Elendem Coronavirus fallen auch Sankt Martin und Karneval zum Opfer

(Krefeld und die Republik, 11. November 2020) Ein Blick auf das Datum lehrt, dass heute Sankt Martin und mit dem Elften im Elften bevorzugt am Rhein, aber auch sonst wo Karnevalserwachen ist, richtiger: wäre. Doch es werden für die „Kids“ im Kindergarten- und Grundschulalter weder Umzüge noch von Tür-zu-Tür-Aktionen stattfinden, für uns Erwachsene fallen die beliebten, traditionellen  Martinsgansessen mit Freunden in Lokalitäten aus, und den Start in die so genannte „Fünfte Jahreszeit“ können sich die Narren auf Zeit landauf, landab ebenfalls abschminken. Nicht nur deswegen sei dieser vermaledeite, zwangsweise China-Import Corona verflucht und verdammt bis in alle Ewigkeit. Aber es ist nun einmal vonnöten in Zeiten wie diesen die Vernunft walten zu lassen. Mit Geboten kommen wir bei den vielen Verweigerern, Vollpfosten, Querdenkern, Ignoranten und Demonstranten leider nicht weiter. Da müssen eben Verbote her, was die genannte ziemlich hirnlose Volksgruppe hinauf bis zu Akademikern noch mehr auf die Barrikaden treibt und dem wesentlich größeren Rest Lebensqualität raubt.

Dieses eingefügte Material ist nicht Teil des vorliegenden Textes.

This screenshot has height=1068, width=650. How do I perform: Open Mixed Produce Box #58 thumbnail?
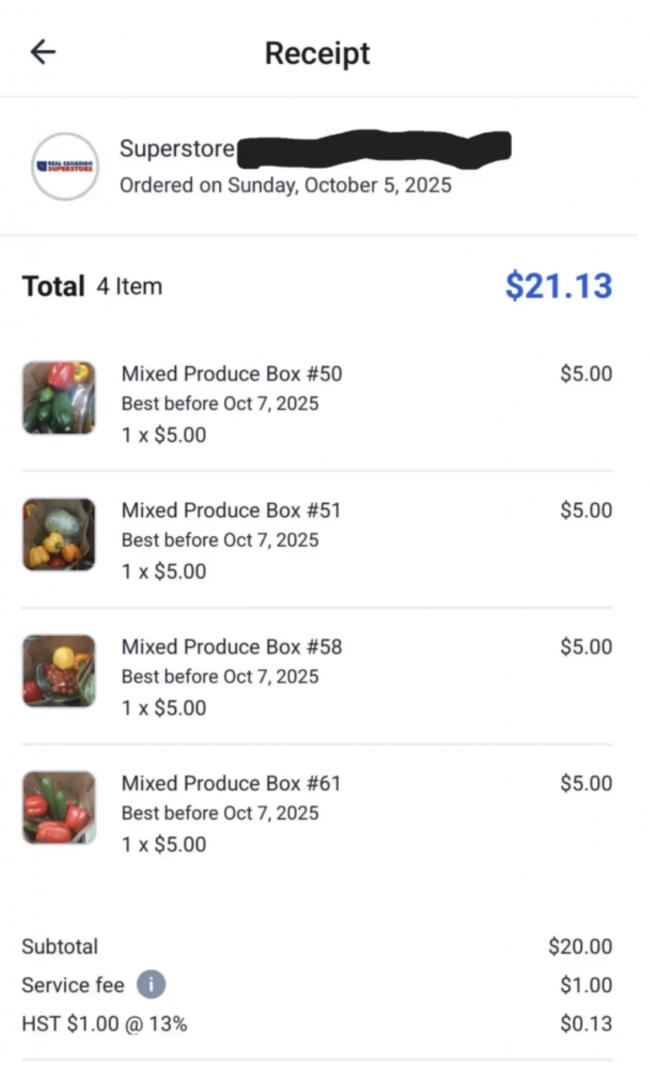[59, 670]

Trotz „Soft-Lockdown“ Infektionszahlen weiterhin dramatisch hoch

Denn trotz „Soft-Lockdown“ (Teil-Abriegelung) seit 02.November wird selbst in leerstehenden Häusern munter Party gefeiert bis die Schwarte kracht, bleiben die Infektionszahlen weiterhin dramatisch hoch, müssen arglose unbeteiligte, unschuldige Dritte mit dran glauben. Das ist nichts anderes als vorsätzliche Körperverletzung, so man der verantwortungslosen Missetäter nur habhaft würde. Naheliegend, dass sich derzeit organsierte Festivitäten jeglicher Art ausschließen.
Ein vielbeschäftigter Büttenredner wie der durch Funk und Fernsehen weithin bekannte erblondete Comedian Guido Cantz aus Köln-Porz hält es jedoch eingedenk der Lage für vernünftig und nachvollziehbar, dass nicht gefeiert wird. Dabei gehen dem schlagfertigen Rheinländer von heute bis Aschermittwoch (17.Februar 2021) zeitlich genau getaktete 250 Bühnenauftritte bei Karnevalsveranstaltungen durch die Lappen. Das letzte Wort gilt buchstäblich im Sinne von Geld für den Karnevalsprofi und seine Kollegen.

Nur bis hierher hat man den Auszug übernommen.